Both the ruling party and the opposition have invested ineducation of farmers, inviting masters of permaculture and organic agriculture in general, from all over the world, to Bhutan, creating opportunities for applied research and exchange of information of the highest quality.

Long-term damage to health and soil from chemicals has never been hidden or minimized, and farmers are aware of the truth of the effects. Years ago, the farmers themselves got excited after experimenting with agriculture with chemicals, but in the long run the negative aspects took over, so the conscientious local politicians decided to intervene in time by reversing the bad trend.

And it should not be forgotten that agriculture is of capital importance for the economy of Bhutan, being the most important productive sector, which produces the 40% of the wealth and involves 80% of the national population.

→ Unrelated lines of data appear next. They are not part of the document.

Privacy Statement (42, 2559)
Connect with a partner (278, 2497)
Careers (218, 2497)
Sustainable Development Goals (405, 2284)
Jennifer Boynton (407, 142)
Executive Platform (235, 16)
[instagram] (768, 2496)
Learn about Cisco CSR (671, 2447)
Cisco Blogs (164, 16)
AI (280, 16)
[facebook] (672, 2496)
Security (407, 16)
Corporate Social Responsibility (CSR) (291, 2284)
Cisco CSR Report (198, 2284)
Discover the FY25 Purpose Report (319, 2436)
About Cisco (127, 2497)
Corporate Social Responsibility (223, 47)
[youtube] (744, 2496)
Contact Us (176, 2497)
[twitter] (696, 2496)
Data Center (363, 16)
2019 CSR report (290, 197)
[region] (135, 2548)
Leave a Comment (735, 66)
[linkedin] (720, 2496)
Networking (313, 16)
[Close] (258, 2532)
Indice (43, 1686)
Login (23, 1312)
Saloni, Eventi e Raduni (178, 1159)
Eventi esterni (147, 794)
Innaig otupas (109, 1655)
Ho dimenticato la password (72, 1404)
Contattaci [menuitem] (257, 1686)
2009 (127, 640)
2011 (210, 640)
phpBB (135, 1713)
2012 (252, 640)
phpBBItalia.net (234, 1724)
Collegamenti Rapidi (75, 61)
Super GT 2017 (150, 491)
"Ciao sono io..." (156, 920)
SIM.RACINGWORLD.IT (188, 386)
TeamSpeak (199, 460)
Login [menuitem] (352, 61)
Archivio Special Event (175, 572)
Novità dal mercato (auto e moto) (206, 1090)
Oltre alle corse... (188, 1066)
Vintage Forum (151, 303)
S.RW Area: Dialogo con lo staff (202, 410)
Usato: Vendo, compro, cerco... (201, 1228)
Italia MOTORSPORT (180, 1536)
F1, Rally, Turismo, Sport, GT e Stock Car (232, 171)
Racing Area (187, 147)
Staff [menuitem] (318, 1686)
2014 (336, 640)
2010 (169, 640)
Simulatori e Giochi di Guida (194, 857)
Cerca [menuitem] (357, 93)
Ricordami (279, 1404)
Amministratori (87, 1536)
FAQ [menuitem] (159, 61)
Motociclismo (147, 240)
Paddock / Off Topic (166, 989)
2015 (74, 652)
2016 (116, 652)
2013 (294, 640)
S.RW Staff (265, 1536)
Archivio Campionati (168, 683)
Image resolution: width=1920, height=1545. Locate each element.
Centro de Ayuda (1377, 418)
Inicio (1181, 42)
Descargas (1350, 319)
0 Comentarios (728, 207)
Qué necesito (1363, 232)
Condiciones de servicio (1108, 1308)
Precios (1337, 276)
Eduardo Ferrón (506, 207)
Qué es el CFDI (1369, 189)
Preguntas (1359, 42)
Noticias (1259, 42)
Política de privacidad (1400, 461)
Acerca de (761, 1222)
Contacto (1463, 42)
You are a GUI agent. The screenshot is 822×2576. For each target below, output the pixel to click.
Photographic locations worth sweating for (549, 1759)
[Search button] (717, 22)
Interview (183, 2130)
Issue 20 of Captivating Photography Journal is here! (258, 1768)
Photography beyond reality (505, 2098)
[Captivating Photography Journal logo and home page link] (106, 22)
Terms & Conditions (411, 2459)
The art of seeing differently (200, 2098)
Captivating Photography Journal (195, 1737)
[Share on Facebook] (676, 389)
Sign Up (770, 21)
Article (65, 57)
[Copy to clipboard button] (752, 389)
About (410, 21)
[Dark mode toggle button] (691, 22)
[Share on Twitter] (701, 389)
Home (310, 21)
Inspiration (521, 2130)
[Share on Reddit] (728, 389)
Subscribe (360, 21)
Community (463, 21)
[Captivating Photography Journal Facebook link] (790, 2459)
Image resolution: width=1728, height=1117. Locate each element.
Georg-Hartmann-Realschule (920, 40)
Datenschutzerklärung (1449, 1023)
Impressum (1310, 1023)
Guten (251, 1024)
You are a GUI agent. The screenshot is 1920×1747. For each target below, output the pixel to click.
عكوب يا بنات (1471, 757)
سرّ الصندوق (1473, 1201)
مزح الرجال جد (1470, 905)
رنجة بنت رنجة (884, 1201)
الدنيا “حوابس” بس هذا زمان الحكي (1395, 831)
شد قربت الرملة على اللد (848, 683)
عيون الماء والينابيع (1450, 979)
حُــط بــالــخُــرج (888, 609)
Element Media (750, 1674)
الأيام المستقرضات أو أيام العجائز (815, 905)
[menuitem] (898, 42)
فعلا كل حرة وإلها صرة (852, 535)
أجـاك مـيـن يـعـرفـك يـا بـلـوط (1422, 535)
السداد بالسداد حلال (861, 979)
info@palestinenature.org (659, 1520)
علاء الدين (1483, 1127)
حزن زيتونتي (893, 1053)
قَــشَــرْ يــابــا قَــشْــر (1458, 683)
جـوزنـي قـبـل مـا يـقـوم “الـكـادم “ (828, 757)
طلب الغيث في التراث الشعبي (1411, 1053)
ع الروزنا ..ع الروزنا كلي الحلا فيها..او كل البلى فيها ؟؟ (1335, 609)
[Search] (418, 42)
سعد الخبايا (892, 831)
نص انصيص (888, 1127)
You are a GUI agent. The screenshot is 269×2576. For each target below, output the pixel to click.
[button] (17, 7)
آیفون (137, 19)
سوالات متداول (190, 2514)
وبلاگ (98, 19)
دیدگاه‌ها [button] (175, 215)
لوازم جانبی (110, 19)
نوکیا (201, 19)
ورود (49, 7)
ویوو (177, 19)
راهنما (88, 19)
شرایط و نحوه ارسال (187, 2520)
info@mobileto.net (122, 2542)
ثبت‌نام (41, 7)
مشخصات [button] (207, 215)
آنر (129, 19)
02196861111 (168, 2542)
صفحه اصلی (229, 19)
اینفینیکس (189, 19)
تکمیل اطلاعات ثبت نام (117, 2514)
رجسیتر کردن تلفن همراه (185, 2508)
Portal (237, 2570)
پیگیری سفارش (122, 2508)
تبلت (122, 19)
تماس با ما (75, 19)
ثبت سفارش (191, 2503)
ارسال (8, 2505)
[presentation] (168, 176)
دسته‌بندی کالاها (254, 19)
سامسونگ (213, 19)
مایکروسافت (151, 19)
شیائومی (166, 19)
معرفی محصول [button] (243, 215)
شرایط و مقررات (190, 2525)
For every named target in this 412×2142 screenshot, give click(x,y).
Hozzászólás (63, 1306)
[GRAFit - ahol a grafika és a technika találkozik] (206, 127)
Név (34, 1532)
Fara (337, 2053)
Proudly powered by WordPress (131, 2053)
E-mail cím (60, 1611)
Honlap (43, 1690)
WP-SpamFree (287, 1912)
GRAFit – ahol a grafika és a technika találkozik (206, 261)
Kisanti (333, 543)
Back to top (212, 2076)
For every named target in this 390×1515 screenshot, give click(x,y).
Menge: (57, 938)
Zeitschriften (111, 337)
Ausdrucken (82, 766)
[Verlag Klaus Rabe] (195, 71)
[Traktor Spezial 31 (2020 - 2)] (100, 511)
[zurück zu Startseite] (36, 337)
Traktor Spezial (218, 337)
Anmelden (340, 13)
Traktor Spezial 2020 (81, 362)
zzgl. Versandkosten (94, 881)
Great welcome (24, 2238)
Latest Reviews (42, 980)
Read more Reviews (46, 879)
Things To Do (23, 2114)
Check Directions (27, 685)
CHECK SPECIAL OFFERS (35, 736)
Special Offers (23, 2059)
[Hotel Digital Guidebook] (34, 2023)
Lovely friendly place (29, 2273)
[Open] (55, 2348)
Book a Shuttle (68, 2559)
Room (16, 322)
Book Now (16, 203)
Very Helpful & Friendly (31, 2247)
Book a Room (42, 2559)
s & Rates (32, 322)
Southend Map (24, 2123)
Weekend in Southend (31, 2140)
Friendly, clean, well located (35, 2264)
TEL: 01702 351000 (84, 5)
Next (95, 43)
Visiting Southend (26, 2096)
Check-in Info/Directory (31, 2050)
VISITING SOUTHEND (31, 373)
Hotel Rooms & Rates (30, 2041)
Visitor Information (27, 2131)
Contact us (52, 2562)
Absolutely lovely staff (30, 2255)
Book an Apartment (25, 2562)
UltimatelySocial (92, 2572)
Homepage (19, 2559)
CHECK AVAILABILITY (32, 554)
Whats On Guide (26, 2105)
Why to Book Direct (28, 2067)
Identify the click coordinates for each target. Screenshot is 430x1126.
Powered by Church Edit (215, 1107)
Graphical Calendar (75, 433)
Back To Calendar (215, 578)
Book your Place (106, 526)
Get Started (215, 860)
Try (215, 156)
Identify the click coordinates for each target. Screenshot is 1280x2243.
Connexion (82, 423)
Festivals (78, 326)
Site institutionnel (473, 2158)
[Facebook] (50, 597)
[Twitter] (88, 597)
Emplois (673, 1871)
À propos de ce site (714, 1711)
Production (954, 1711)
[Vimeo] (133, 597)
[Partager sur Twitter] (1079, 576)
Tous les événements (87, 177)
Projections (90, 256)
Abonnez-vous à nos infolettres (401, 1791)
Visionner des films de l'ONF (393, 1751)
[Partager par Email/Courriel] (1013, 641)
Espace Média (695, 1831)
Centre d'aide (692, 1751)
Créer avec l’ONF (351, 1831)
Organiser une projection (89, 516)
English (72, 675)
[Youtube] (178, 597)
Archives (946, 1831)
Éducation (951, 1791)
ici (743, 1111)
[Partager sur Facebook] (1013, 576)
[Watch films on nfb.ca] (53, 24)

The International Federation of Organic Agriculture Movements supports this project of the government of Bhutan, considering it only the tip of the iceberg of a great world change, at the moment still potential, but certainly indispensable.

Local politicians were more than clear in 2013 and their intentions are unequivocal: Bhutan will be the first 100% organic country in the world, and if this is possible there, where pears, apples, oranges, spices, vegetables of all kinds, teas, berries and an infinity of medicinal herbs grow healthy and luxuriant, it should not be difficult for the rest of the world, especially for we and the townspeople blessed with the good fortune of living in an area where nothing is missing and everything would grow easily.

What is needed is to understand that, by inverting the above equation, true wealth is the fality of the people who make up a nation, and this cannot ignore food quality and the health of the earth on which we live.